Soy tuya, con mi mayor convicción; soy tuya con toda la fuerza de mi corazón, que es tuyo. Y como cada pensamiento mío, es tuyo, soy tuya.

Cambio de estación.

Ayer por fin me decidí y me animé a guardar las pilas y pilas de ropa de invierno (junto con los recuerdos que cada prenda me traia) para sacar las cajas de verano. En las cajas viejas también guardé los problemas, los malos momentos y esas cositas que afectaban mi vida, dejando afuera tanto las caricias, como los besos, abrazos y  consejos recibidos, y esas risas compartidas en las estaciones de frio. Por otro lado, las nuevas cajas me produjeron diferentes emociones; la primera fue felicidad, al fin llega el ¡verano!

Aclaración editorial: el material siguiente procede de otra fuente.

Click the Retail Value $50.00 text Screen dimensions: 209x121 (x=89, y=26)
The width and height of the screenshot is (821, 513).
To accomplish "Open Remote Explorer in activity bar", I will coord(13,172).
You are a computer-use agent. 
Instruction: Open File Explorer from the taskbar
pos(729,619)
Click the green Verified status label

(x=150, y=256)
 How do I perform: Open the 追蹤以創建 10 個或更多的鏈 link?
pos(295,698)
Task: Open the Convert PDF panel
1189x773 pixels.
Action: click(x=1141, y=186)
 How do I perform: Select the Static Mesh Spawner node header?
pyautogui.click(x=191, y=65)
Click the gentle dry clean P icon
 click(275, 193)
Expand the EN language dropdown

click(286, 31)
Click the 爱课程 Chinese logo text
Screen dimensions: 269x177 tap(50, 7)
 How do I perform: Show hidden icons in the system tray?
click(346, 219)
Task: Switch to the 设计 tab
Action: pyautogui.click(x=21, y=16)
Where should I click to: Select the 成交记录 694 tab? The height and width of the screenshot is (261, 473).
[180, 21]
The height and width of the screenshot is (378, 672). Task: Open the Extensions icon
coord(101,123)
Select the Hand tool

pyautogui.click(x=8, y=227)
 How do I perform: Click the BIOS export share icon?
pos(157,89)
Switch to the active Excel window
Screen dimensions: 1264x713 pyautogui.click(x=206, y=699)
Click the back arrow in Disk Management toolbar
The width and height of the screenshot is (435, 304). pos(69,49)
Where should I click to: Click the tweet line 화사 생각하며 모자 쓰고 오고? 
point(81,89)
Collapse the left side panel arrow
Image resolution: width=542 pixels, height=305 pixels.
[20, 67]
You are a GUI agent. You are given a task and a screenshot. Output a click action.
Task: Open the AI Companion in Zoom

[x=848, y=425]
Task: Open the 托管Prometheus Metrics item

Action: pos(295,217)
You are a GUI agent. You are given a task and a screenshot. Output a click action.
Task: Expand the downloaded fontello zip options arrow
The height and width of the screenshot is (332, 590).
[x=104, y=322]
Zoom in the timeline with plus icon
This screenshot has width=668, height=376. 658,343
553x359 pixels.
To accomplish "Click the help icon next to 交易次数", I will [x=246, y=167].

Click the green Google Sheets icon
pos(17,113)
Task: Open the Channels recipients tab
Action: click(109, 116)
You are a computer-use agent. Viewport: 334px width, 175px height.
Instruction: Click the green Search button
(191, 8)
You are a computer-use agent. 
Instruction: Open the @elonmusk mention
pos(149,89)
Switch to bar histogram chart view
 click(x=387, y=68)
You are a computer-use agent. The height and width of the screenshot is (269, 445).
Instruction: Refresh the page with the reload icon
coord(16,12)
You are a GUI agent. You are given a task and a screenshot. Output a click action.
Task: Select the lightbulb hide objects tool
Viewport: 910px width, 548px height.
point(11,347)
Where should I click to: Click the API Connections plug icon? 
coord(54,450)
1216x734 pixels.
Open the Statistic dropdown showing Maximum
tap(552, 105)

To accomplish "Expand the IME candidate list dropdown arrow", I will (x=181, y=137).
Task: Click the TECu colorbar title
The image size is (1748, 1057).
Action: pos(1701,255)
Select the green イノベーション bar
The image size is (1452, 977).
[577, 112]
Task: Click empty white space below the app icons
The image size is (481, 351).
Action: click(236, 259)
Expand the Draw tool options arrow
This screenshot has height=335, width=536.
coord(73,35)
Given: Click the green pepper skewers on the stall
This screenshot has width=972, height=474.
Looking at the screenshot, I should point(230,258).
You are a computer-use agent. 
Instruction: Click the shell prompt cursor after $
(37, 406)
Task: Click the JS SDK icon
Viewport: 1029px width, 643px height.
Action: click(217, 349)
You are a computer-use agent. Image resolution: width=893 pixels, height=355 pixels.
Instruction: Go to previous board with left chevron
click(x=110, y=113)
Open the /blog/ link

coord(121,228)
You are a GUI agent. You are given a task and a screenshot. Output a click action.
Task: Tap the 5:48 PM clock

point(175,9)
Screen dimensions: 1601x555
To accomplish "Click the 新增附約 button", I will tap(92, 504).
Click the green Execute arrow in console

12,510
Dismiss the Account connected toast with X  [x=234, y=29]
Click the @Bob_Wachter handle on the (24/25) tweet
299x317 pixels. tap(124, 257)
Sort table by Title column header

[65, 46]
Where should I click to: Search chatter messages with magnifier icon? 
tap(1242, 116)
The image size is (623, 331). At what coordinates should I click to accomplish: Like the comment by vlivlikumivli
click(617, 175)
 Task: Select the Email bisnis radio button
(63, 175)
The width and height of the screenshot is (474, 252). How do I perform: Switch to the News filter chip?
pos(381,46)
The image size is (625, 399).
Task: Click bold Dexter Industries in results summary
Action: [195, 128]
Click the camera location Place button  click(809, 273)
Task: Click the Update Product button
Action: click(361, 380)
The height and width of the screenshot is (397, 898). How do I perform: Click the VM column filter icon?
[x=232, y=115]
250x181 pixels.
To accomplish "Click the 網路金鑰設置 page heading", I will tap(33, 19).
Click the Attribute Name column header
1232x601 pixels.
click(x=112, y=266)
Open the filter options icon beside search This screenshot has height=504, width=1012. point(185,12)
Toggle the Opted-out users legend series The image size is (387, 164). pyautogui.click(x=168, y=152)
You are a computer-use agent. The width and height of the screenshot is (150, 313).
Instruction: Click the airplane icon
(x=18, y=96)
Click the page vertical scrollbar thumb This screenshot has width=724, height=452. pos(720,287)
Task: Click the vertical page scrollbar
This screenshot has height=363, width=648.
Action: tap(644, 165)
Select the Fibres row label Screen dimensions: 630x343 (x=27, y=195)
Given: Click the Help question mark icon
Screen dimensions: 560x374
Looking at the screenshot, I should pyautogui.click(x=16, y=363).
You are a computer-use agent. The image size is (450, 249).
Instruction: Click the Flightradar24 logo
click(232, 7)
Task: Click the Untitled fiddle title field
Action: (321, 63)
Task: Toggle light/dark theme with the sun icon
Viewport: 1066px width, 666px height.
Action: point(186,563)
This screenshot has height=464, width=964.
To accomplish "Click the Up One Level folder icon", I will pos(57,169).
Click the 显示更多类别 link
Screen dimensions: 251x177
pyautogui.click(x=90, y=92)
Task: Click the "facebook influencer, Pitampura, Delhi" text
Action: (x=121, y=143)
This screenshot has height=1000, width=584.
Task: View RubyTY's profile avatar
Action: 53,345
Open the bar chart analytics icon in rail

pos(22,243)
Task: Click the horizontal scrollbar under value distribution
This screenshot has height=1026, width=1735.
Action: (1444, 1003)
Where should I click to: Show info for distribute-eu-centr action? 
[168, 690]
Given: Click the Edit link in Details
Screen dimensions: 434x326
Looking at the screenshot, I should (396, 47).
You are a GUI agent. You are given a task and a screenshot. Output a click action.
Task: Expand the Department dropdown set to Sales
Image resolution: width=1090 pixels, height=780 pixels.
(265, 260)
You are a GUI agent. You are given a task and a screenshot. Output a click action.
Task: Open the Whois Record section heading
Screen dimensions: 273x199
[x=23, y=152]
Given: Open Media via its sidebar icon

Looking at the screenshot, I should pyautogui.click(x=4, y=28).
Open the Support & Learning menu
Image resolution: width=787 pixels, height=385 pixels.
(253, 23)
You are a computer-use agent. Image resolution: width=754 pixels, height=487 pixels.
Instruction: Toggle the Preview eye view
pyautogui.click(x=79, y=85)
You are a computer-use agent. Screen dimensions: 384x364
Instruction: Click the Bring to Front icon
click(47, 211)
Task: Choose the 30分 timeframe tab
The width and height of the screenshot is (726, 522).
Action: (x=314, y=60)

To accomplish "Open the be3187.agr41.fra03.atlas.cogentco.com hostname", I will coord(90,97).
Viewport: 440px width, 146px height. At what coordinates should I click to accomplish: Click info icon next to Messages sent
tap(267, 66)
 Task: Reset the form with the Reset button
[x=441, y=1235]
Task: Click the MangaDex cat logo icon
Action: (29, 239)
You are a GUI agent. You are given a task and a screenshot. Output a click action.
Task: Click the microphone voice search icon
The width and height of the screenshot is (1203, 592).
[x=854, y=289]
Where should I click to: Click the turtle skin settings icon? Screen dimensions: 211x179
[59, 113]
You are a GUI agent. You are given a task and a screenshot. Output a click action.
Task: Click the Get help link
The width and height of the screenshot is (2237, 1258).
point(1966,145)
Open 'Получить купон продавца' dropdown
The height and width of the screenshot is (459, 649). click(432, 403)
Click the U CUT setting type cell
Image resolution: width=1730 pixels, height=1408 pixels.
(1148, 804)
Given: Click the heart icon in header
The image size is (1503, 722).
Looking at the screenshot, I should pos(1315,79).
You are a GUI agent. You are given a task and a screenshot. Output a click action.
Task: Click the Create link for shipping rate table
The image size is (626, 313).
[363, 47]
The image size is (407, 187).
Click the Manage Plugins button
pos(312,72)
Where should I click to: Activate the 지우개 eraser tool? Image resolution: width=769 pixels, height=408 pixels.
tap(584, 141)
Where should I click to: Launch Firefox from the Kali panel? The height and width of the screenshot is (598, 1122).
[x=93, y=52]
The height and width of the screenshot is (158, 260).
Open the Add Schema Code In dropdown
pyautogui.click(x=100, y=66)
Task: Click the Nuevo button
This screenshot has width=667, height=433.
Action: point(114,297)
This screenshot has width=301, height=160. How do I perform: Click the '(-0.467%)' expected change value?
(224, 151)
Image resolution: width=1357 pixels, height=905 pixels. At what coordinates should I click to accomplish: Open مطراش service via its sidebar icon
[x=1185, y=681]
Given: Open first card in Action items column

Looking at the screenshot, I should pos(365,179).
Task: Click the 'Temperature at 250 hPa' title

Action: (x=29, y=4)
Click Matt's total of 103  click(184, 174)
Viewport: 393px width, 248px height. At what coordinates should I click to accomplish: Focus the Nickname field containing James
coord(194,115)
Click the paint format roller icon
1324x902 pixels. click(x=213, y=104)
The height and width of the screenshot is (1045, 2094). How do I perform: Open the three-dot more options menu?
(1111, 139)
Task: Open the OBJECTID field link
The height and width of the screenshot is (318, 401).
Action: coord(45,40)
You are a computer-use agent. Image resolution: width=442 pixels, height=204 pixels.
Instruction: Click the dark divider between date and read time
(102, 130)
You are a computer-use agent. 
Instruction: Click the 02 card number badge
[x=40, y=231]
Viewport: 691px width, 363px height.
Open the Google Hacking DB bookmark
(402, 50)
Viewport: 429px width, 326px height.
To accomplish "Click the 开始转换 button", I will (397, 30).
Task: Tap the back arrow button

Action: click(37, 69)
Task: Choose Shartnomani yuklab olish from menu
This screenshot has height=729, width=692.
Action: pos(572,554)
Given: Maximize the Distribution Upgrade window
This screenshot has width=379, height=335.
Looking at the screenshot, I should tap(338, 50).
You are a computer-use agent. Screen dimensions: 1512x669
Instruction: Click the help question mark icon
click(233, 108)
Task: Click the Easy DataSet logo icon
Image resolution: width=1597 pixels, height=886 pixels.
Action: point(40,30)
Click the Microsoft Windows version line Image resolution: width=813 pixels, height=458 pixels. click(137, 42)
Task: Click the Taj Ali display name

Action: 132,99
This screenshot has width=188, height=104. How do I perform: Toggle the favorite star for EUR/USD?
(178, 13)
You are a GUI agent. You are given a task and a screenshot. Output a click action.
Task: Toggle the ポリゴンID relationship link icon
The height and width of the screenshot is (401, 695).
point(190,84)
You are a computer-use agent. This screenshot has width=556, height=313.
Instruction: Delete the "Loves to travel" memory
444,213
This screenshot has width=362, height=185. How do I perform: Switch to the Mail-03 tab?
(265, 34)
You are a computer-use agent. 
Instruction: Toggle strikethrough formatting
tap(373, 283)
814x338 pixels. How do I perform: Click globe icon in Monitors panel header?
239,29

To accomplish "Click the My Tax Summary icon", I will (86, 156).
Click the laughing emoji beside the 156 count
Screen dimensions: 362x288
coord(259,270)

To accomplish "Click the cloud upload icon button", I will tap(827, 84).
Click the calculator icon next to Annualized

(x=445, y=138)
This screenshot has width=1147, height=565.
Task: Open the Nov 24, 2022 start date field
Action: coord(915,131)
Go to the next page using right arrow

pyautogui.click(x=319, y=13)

Tiempos de cambios me esperan. La segunda, se podría decir que no fue muy buena,  sentí melancolía mezclada con decepción, otro año que pasa y yo sigo en la misma, en la nada. Y por último, lo pensé, ya no sabía que sentir todo se me mezclaba, se me derrumbaron las pilas, el caos era lo único que rondaba en mi habitación. Sentí calor. Abrí la ventana y una corriente de aire entró y me voló todos los pelos. Ese insignificante vientecito, me hiso pensar. Si yo me animé a guardar malos recuerdos ¿Por qué no animarse a cambiar de estación? Le tengo pánico a los cambios. Sí, ya sé, boluda total; pero lo que necesito es animarme a vivir la vida. Y lo que para algunos el cambio de placad es una molestia, para mí, fue algo importante. Me propuse cumplir una meta y no voy a parar hasta cumplirla; el próximo año, al guardar la ropa de verano, solo tendré buenos momentos para recordar.
By: Flor.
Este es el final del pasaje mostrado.